Но недолго пришлось лежать мне на этом хирургическом столе.
Фашисты устроили облаву. Меня снова взвалили в сани, забросали полушубками и увезли километров за тридцать. Я ждал, пока кончится бой. Тогда врач закончил операцию, а до этого ему было некогда — он работал за второго номера у пулемета.
Понимаете, как много я вытерпел, но, чтобы жить, стоило это вытерпеть.
Через три месяца я встал. Я потерял руку. Но партизаны не дали мне стать калекой. Я снова командовал своим отрядом. И, видно, неплохо мы били врага.
Когда приходили в отряд новички, они спрашивали товарища Безрукого. Это хорошая слава! А слава — она как крылья для человека.
Осенью меня вызвали в Москву.
Я пришел к себе домой и остановился перед дверью. За дверью были жена и дети. Я постучал в дверь ногой, потому что позвонить мне было нечем.
Я знал, что жена согреет меня любовью, друзья — дружбой. Я знал, что меня ждет безбедное существование. Но я чувствовал себя глубоко несчастным.
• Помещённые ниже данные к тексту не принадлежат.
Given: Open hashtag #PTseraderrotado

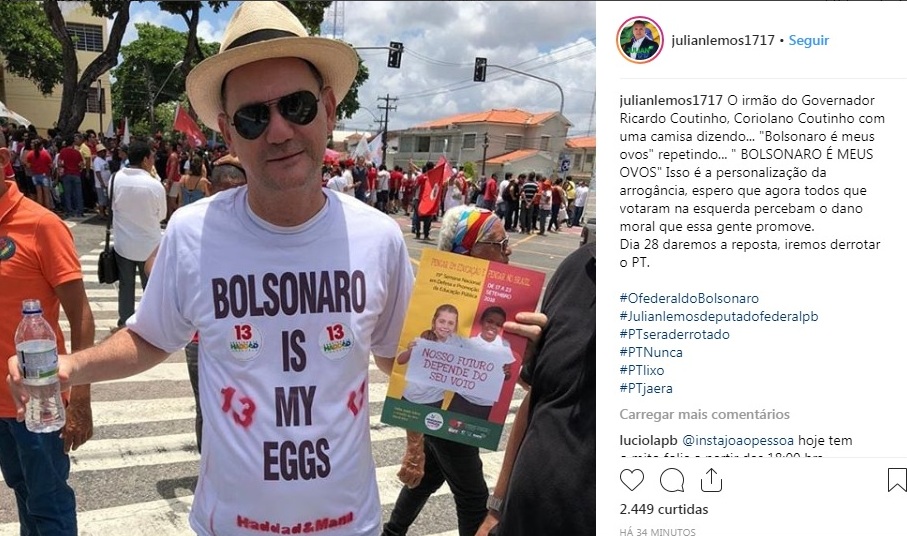Looking at the screenshot, I should [x=674, y=334].
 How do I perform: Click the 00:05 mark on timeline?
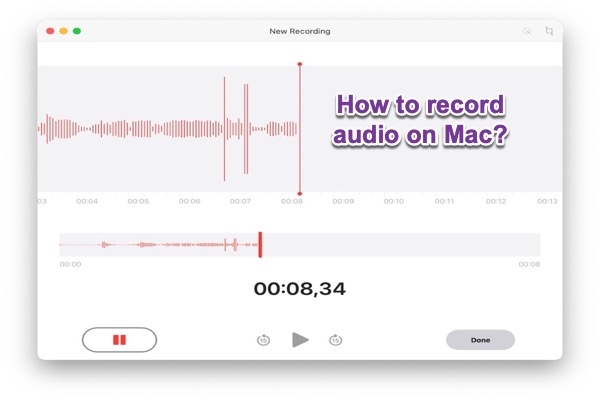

С тысяча девятьсот восемнадцатого года я член партии. Еще до войны я был награжден орденами Ленина и Трудового Красного Знамени. Теперь получил звание Героя Советского Союза. 18 января мне исполнилось только пятьдесят лет. Так неужели сейчас, когда война не кончилась, когда родная моя, исстрадавшаяся Белоруссия разорена, истоптана оккупантами, я буду растить себе брюхо на пенсии и ловить на даче пескарей, похваливая за заботу Советскую власть? Не мог я этого принять. Не мог. Жить — так уж большой, всеобщей жизнью моей страны.